━━━ Given passage ━━━
Communicating Across Cultures – Issue 01

From Meishi to the Elevator Pitch: Why Global Professionals Need Both



If you work across Japanese and Western business cultures, the way you introduce yourself can quietly build trust—or undermine it in the first 60 seconds.

If you work across Japanese and Western business cultures, The Culture Map (Erin Meyer) and Riding the Waves of Culture (Fons Trompenaars) should be required reading. Trompenaars’ work, first published nearly 30 years ago, explores the deeper values that shape how credibility is earned. Meyer builds on this foundation with a modern, practical lens, showing how those cultural differences play out in everyday communication, leadership, and decision-making.

Together, they reveal a challenge I see every day in global teams: we often underestimate how differently trust and credibility are established, and how quickly misalignment can occur.

Designed for Japanese professionals working globally—and Western professionals working in Japan.

This matters if you are:
– A Japanese professional presenting yourself in global meetings
– A Western leader working with Japanese teams or clients
– A manager responsible for cross-border collaboration and trust

In all three cases, how you introduce yourself sets the tone for everything that follows.
━━━ Supplied entries ━━━
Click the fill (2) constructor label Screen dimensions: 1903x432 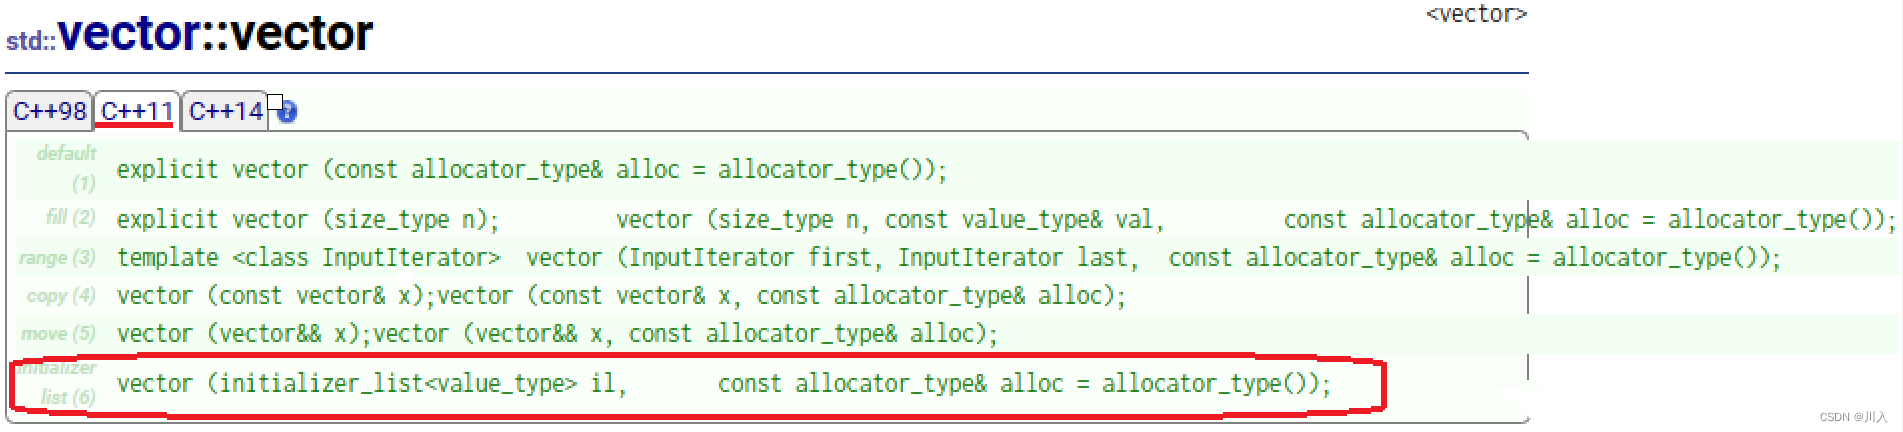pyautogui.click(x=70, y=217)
━━━
━━━ Supplied entries ━━━
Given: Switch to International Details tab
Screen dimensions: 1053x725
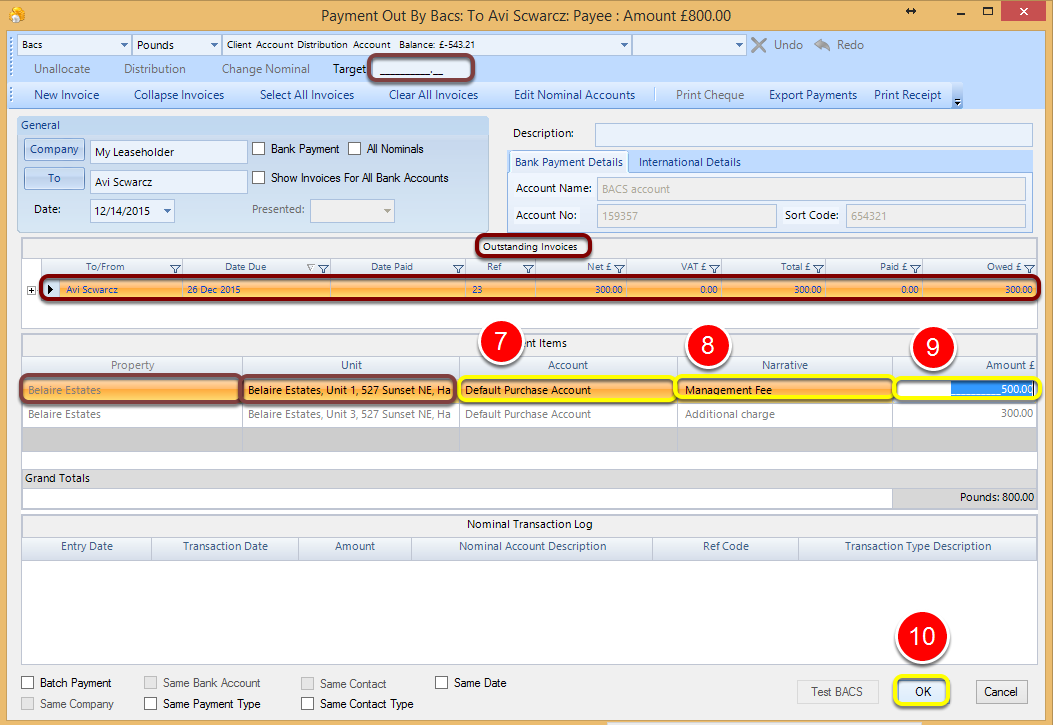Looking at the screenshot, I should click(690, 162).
━━━
## Directions for this task
Please say, from the cross-cultural communication newsletter above, how long ago Trompenaars' work was first published.

## Expected output
Nearly 30 years ago.